Dann kam das Sitzverbot. Seit 2019 ist es von den Stadtbehörden Roms untersagt, auf den Stufen zu sitzen. Diese Regelung verwirrt viele Besucher, die sich an die Stufen als Treffpunkt erinnern. Der Wandel zielt darauf ab, die neu restaurierten Steine zu schützen und die Menschenmengen zu kontrollieren. Die Polizei patrouilliert regelmäßig, und bei wiederholten oder schweren Verstößen drohen Geldstrafen von 250 bis 400 Euro. Sie dürfen gehen, stehen und fotografieren. Nur sitzen ist nicht erlaubt.
Die Spanische Treppe bleibt ein Teil des historischen Zentrums von Rom, das 1980 zum UNESCO-Weltkulturerbe erklärt wurde. Sie erfüllt weiterhin ihre Funktion als öffentliche Treppe, die zwei Ebenen verbindet, und ist gleichzeitig eines der meistbesuchten Denkmäler Roms. Etwa 15 Millionen Menschen steigen jährlich die Scalinata hinauf oder hinab.
Highlights und Sehenswürdigkeiten
Die Spanische Treppe belohnt genaues Hinsehen. Jedes Element erzählt seine eigene Geschichte.
Die Fontana della Barcaccia
Am Fuße der Treppe auf der Piazza di Spagna befindet sich die Barcaccia — wörtlich, das 'hässliche Boot' — ein barocker Brunnen in Form eines halb versunkenen Schiffs. Pietro Bernini entwarf ihn um 1627-1629, unterstützt von seinem berühmteren Sohn Gian Lorenzo Bernini. Papst Urban VIII. gab den Brunnen in Auftrag, und das Design soll an ein Boot erinnern, das während einer katastrophalen Überschwemmung des Tiber im Jahr 1598 auf dem Platz abgelagert wurde.

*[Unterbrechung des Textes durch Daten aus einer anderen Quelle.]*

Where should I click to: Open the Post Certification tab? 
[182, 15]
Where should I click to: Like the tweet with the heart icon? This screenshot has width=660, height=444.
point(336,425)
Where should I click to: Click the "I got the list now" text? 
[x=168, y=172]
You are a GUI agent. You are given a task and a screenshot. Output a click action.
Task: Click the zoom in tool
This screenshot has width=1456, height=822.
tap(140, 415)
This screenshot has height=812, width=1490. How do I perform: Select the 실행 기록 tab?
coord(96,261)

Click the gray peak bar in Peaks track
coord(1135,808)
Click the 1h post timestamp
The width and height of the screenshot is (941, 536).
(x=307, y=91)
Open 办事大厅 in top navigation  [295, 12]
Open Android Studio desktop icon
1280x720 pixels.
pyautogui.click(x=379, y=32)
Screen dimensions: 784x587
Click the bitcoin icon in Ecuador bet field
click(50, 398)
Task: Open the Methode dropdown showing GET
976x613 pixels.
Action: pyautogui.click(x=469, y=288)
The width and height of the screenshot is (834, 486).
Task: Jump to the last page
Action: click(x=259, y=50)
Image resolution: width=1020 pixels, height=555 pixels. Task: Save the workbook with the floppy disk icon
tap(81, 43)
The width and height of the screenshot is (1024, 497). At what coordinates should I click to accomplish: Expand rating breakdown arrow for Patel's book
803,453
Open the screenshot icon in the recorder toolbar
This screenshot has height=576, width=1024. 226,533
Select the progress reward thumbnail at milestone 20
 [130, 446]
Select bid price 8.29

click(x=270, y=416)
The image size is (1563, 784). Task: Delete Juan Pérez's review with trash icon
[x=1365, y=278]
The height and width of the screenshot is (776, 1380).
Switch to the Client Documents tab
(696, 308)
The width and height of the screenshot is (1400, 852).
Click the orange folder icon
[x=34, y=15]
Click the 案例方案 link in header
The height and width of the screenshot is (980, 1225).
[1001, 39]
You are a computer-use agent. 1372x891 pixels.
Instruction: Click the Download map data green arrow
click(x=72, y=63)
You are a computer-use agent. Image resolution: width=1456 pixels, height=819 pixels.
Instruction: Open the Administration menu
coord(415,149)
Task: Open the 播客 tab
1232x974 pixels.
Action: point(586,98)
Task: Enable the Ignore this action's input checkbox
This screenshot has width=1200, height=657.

Das niedrige Profil des Brunnens war keine künstlerische Vorliebe, sondern eine technische Notwendigkeit. Das Aquädukt Acqua Vergine, das dieses Gebiet versorgt, hat bekanntlich einen schwachen Wasserdruck, der nicht ausreicht, um die vertikalen Wasserstrahlen zu speisen, die bei anderen römischen Brunnen beliebt sind. Pietro Berninis Lösung war elegant: ein Becken, das unter Straßenniveau versenkt ist, sodass das Wasser sprudelt, anstatt zu spritzen. Trinken Sie davon, wenn Sie sich trauen — die Römer halten die Acqua Vergine für eines der reinsten Wasser der Stadt, das aus Quellen 13 Kilometer nordöstlich der Stadtmauern fließt.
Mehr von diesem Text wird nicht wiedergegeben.